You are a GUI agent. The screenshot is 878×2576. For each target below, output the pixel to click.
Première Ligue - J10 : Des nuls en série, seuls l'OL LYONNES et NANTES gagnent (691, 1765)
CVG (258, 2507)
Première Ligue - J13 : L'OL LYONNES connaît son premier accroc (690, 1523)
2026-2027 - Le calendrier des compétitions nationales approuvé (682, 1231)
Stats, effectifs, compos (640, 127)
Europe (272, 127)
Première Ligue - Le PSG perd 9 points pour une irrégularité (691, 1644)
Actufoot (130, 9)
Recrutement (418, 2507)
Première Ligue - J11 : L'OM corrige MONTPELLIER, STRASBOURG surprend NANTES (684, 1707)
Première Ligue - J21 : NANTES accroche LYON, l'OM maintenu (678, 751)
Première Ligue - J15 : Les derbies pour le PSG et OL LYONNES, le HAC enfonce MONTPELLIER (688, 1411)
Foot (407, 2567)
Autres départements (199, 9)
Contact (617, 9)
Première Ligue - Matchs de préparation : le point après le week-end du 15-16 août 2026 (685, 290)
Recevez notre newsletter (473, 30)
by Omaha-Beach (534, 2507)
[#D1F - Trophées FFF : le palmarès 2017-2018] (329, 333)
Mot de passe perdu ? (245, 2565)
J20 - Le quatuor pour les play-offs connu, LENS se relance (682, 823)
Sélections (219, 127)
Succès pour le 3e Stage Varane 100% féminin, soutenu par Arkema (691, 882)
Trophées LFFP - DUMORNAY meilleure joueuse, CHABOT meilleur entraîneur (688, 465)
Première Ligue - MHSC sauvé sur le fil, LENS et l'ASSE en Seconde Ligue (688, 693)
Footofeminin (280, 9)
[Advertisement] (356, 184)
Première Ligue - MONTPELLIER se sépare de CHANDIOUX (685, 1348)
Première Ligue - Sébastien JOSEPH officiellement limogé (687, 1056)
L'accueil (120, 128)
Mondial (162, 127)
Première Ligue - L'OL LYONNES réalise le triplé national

━━━━━━

Your objective:
Taking the line with "Première Ligue - Sébastien" as the start and the last line of the data above as the end, write out those two lines and every line between them exactly, and only those.

Answer:
Première Ligue - Sébastien JOSEPH officiellement limogé (687, 1056)
L'accueil (120, 128)
Mondial (162, 127)
Première Ligue - L'OL LYONNES réalise le triplé national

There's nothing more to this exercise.